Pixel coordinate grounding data
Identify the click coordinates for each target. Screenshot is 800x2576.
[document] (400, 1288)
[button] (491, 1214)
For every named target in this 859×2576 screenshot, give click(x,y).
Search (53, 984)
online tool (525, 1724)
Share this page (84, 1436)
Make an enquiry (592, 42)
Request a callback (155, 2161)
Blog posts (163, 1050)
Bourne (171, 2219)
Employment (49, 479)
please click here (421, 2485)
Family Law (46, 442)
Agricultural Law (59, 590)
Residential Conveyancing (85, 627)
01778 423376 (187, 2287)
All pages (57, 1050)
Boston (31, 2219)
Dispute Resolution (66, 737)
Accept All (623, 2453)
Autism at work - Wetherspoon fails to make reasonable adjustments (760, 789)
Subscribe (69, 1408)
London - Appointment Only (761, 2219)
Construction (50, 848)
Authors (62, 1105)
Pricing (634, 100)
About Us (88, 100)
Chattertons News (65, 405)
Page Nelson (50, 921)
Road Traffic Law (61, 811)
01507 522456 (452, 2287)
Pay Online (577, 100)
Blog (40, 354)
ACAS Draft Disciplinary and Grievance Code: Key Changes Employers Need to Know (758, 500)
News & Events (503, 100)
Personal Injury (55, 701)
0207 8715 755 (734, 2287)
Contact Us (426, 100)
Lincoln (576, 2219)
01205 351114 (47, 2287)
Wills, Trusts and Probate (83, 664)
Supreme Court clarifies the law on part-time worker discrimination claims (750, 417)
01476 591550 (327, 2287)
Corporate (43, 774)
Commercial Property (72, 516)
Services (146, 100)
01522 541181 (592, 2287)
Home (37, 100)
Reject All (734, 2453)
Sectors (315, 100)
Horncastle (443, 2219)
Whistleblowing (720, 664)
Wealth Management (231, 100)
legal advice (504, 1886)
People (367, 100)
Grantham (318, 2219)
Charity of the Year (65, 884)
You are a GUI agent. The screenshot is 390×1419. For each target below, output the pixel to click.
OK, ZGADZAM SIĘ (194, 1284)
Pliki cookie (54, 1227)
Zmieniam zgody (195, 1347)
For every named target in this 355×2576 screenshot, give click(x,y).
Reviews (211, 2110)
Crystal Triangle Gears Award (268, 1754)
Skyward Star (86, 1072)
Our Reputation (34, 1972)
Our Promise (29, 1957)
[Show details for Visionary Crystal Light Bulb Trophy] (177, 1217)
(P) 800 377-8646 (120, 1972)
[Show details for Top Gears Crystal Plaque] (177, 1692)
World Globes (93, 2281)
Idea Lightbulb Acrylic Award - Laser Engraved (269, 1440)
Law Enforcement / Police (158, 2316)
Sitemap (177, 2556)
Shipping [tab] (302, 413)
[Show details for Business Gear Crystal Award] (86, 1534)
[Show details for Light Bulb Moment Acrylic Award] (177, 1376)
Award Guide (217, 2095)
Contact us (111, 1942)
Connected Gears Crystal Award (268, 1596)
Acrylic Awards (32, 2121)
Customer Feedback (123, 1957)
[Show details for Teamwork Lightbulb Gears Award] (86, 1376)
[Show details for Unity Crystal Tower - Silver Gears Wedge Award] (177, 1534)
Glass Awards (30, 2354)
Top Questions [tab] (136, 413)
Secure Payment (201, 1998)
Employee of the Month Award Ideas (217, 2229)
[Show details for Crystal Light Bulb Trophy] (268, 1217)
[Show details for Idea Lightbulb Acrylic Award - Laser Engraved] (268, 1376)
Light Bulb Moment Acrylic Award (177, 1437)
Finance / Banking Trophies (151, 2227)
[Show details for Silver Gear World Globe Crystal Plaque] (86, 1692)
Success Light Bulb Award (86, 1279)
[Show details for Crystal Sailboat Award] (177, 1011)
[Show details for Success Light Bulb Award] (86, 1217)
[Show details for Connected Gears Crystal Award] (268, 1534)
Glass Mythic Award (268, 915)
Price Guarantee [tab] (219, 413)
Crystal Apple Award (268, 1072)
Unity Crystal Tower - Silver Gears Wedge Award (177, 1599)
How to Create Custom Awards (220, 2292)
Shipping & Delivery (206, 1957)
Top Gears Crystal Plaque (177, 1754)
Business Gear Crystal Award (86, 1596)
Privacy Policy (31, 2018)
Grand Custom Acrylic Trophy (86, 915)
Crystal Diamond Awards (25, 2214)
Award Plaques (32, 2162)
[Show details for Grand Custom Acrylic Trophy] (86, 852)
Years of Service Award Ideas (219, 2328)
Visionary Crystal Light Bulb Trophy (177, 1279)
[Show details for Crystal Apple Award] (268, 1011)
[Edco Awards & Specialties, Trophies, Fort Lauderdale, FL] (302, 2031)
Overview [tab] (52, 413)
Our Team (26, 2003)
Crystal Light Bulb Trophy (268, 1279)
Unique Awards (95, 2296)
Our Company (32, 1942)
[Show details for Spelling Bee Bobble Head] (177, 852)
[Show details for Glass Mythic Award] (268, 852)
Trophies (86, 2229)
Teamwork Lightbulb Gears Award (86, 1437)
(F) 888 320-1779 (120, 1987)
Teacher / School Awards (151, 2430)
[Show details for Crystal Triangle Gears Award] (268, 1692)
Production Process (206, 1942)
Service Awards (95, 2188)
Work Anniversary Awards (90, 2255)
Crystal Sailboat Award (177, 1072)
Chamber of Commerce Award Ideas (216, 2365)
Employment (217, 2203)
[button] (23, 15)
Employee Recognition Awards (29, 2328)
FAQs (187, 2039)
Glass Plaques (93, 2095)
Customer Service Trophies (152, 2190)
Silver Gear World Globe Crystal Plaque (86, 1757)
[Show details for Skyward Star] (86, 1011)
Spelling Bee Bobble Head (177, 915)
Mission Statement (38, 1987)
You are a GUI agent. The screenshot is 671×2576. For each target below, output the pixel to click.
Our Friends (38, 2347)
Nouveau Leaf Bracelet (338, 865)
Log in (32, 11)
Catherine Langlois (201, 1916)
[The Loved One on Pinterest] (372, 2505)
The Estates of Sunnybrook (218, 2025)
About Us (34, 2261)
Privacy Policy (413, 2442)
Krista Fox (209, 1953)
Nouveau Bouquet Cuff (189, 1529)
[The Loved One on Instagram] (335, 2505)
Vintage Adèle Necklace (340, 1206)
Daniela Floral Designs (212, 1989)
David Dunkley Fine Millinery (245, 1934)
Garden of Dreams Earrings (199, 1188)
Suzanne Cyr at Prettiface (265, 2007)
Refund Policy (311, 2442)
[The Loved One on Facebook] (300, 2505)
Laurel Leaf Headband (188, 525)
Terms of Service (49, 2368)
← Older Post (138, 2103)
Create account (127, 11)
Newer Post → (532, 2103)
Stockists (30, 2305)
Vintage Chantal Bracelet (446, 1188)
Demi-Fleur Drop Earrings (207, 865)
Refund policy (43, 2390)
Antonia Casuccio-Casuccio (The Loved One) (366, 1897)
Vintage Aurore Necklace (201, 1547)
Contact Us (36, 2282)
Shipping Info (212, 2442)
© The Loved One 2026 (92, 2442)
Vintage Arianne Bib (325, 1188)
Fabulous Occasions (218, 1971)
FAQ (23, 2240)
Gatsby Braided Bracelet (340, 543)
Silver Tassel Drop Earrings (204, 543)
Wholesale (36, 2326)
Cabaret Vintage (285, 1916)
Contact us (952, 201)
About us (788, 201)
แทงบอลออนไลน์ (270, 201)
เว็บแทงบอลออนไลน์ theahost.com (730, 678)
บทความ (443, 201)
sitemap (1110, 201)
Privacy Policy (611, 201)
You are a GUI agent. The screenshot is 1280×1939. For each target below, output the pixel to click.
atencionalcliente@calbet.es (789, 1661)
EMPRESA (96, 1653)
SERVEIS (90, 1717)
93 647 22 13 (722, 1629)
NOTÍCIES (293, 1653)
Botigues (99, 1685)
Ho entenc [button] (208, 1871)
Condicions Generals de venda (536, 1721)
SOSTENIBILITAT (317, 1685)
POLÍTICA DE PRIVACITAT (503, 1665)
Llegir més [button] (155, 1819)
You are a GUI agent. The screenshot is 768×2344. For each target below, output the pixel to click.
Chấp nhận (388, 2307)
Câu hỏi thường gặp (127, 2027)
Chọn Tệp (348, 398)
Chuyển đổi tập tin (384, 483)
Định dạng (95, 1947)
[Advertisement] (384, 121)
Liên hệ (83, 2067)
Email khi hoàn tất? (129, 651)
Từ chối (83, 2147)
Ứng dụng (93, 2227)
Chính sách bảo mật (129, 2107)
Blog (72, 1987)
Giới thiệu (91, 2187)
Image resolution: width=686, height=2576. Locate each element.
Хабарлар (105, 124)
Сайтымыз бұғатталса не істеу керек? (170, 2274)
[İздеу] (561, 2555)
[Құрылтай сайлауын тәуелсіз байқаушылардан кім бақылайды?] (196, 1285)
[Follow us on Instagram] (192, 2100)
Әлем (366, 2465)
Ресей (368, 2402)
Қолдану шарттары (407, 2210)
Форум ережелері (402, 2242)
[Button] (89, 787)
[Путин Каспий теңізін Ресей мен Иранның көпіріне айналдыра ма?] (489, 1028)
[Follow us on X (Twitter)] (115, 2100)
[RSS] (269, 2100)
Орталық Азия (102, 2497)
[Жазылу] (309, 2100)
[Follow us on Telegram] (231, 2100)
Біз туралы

### The task:
Using the entries above, output exactly the lines between the line holding "Contact Us (426, 100)" and the line holding "You are a GUI agent. The screenshot is 390×1419.", end lines included, and nothing more.

### Result of the exercise:
Contact Us (426, 100)
Lincoln (576, 2219)
01205 351114 (47, 2287)
Wills, Trusts and Probate (83, 664)
Supreme Court clarifies the law on part-time worker discrimination claims (750, 417)
01476 591550 (327, 2287)
Corporate (43, 774)
Commercial Property (72, 516)
Services (146, 100)
01522 541181 (592, 2287)
Home (37, 100)
Reject All (734, 2453)
Sectors (315, 100)
Horncastle (443, 2219)
Whistleblowing (720, 664)
Wealth Management (231, 100)
legal advice (504, 1886)
People (367, 100)
Grantham (318, 2219)
Charity of the Year (65, 884)
You are a GUI agent. The screenshot is 390×1419. For each target below, output the pixel to click.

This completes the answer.